## Begin MATERIAL FOR THIS EXERCISE
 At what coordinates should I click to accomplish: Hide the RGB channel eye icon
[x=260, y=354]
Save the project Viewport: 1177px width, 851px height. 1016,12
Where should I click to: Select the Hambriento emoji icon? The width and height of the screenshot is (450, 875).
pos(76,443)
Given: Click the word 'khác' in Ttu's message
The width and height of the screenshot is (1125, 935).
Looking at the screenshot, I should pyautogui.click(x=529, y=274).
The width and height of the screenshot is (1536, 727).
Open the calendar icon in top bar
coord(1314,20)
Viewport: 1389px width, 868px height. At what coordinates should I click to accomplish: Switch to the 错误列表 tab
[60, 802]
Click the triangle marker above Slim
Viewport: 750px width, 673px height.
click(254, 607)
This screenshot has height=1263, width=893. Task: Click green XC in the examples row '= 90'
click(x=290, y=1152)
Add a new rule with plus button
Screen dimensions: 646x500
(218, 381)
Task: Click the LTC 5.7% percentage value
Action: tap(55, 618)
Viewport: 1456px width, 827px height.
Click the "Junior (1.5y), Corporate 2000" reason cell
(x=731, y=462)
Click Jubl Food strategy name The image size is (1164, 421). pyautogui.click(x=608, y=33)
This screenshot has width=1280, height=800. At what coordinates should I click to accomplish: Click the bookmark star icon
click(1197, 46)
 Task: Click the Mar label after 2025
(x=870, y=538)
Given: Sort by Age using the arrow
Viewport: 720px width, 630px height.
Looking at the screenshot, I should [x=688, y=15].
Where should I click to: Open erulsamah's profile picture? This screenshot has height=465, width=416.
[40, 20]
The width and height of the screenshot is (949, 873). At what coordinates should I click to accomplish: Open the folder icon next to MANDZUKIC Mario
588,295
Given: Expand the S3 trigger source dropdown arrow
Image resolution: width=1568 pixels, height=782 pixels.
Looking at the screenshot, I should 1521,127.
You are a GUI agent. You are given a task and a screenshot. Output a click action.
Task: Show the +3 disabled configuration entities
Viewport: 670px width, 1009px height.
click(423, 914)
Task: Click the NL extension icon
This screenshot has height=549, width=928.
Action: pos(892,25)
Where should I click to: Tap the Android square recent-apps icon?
## End MATERIAL FOR THIS EXERCISE
**EXERCISE DETAILS:**
Copy out, in full, each line above that contains the word "coordinates".

**EXPECTED OUTPUT:**
 At what coordinates should I click to accomplish: Hide the RGB channel eye icon
Viewport: 1389px width, 868px height. At what coordinates should I click to accomplish: Switch to the 错误列表 tab
This screenshot has width=1280, height=800. At what coordinates should I click to accomplish: Click the bookmark star icon
The width and height of the screenshot is (949, 873). At what coordinates should I click to accomplish: Open the folder icon next to MANDZUKIC Mario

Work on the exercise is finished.